• _Instructions for the task_: Write out the entries, please, from the line containing "Agenda (558, 52)" through their final line, exactly and with nothing else.
---------- Records provided ----------
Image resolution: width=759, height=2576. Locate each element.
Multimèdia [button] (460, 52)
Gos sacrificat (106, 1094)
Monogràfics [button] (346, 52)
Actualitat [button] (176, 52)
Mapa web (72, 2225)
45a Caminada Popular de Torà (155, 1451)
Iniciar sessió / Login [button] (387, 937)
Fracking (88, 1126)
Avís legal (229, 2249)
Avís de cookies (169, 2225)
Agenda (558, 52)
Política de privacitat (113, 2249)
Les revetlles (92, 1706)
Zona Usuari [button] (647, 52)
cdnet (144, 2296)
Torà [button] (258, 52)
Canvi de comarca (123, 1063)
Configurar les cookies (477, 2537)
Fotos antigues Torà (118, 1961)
----------
• _Result of this exercise_:
Agenda (558, 52)
Política de privacitat (113, 2249)
Les revetlles (92, 1706)
Zona Usuari [button] (647, 52)
cdnet (144, 2296)
Torà [button] (258, 52)
Canvi de comarca (123, 1063)
Configurar les cookies (477, 2537)
Fotos antigues Torà (118, 1961)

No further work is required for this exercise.